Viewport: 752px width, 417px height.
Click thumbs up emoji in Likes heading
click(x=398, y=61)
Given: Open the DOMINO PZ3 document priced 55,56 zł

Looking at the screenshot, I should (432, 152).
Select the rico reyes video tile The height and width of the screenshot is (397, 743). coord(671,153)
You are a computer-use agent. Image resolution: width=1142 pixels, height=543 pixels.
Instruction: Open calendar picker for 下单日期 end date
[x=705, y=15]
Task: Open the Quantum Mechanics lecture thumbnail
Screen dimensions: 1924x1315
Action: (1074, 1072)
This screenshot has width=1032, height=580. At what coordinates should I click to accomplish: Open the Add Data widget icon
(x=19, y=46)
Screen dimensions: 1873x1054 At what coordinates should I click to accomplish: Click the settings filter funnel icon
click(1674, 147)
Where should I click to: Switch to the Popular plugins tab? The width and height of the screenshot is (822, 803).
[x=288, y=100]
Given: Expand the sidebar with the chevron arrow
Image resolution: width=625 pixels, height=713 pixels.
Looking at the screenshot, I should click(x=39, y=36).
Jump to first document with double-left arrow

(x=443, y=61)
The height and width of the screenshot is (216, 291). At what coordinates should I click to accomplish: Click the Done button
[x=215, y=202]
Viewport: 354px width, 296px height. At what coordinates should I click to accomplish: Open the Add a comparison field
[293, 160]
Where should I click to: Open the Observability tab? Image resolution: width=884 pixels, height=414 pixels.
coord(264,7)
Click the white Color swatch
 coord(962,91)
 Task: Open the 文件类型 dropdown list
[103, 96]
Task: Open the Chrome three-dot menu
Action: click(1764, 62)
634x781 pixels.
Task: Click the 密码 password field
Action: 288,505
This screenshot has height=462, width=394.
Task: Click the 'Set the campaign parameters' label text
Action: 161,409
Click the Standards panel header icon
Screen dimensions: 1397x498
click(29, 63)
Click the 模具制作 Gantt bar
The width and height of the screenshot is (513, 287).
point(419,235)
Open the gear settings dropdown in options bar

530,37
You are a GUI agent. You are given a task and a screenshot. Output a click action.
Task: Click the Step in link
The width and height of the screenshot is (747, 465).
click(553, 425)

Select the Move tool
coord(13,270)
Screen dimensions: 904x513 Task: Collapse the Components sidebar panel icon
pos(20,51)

· · · · ·

* WRITTEN EXERCISE
Recast the rows from the line containing "Select the Move tool" through the end of the rows as a two-column CSV with the header instruction,result. Give one CSV line per row, holding its text and its answer, each in a single quoted field with any line breaks replaced by spaces.

* TASK RESPONSE
instruction,result
"Select the Move tool","coord(13,270)"
"Screen dimensions: 904x513 Task: Collapse the Components sidebar panel icon","pos(20,51)"